Then it looks at the current state — where are we today? What works, what doesn’t, what do we have, what are we missing?

What is not known about the current or future states is identified in the “Clarify” column — what do we need to know, what do we need to find out before we go too far? Do we know how many suppliers will be impacted, what other competitors have done, what history we have on the system? This is an essential step and one that is often neglected as it is not seen as a change activity but then comes up later, delaying subsequent steps.

This Change Planning Framework breaks the change delivery activities into two types — Preparation that gets the change ready for implementation and Migration that actually makes the change within and across the organization. This split allows the range of change activities to be segmented by their impacts and allow project readiness for implementation to be evaluated (“Have we completed all of the preparation activities?”).

The final “Sustain” column locks in the value. Change is not a one-way street. Change that has been made does not automatically stay, you need to put in place activities to ensure the change and associated value is sustained. Without these sustain activities old processes reappear, new staff learn the wrong processes and gradually (and often quite quickly) the value gained seeps away.

This Change Planning Framework can be used to identify the major changes required to achieve the project’s ‘desired business outcomes’, and then re-applied to each change activity to identify the tasks to achieve each activity, and then to each task to identify the steps required to deliver each task.
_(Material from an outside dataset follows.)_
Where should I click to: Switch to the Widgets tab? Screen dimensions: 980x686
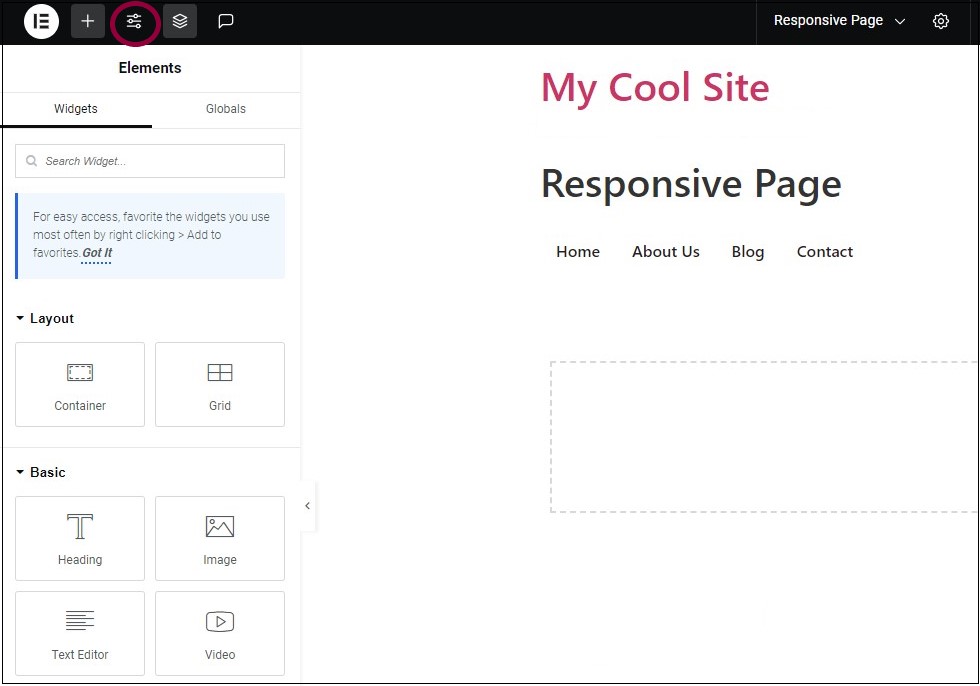click(76, 109)
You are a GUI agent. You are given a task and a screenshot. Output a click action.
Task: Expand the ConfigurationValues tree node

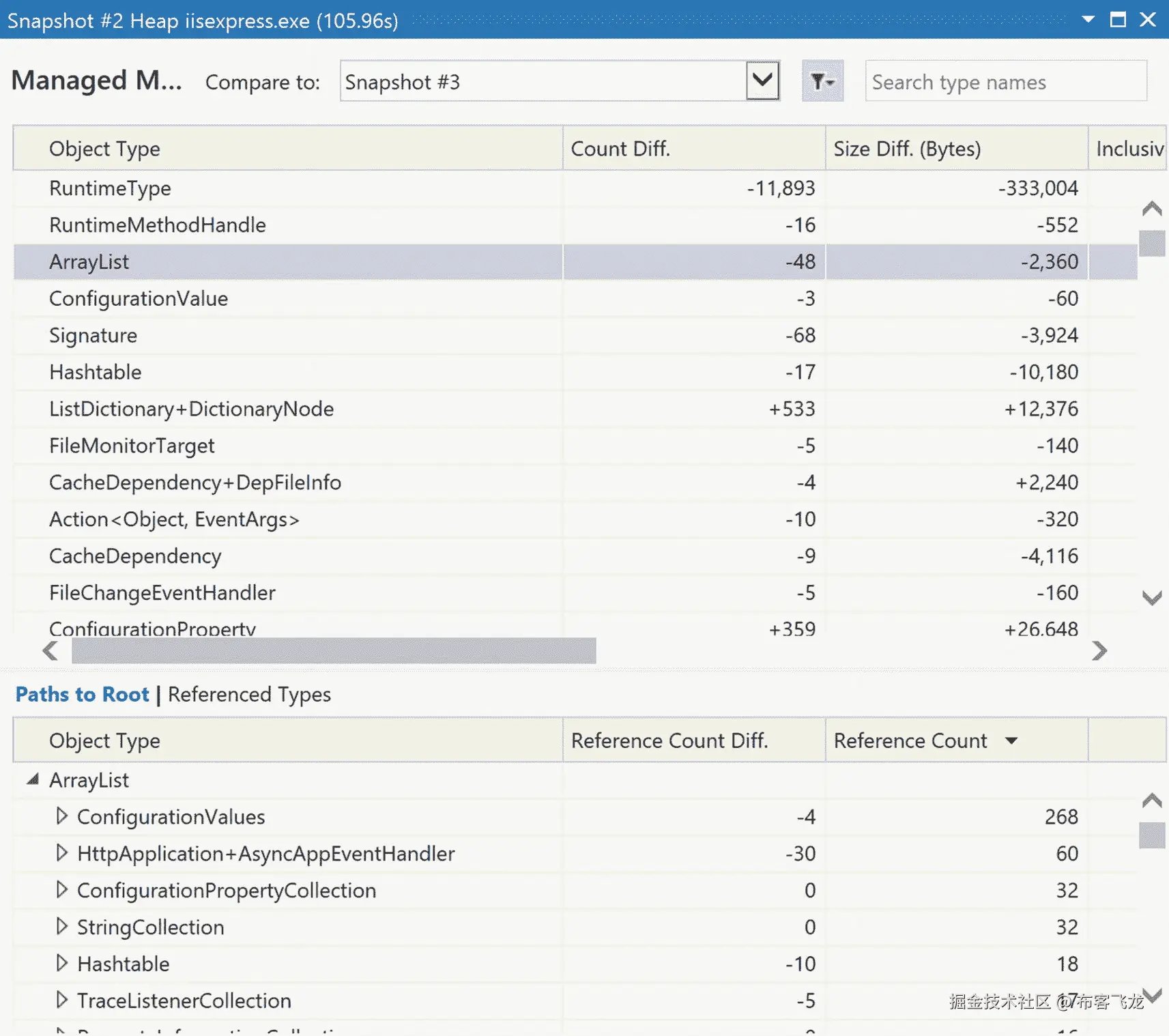click(x=62, y=816)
So the framework provides a common way of thinking about and planning for change that all staff can use to determine what needs to be done.

Importantly, it requires every change to have a clear, measurable ‘desired business outcome’ — a very clear end state to be achieved. Too many change activities have vague ‘objectives’ to be achieved and, therefore, cannot be easily measured as successful or not.

We also recommend this Framework is used for risk and issue management. “What is the risk outcome desired? Where are we today? What don’t we know? What do we need to do prepare for the risk? What do we need to do to manage the risk? What do we need to do to sustain the low/no risk situation?

This simple Change Planning Framework allows everyone to easily participate in change planning.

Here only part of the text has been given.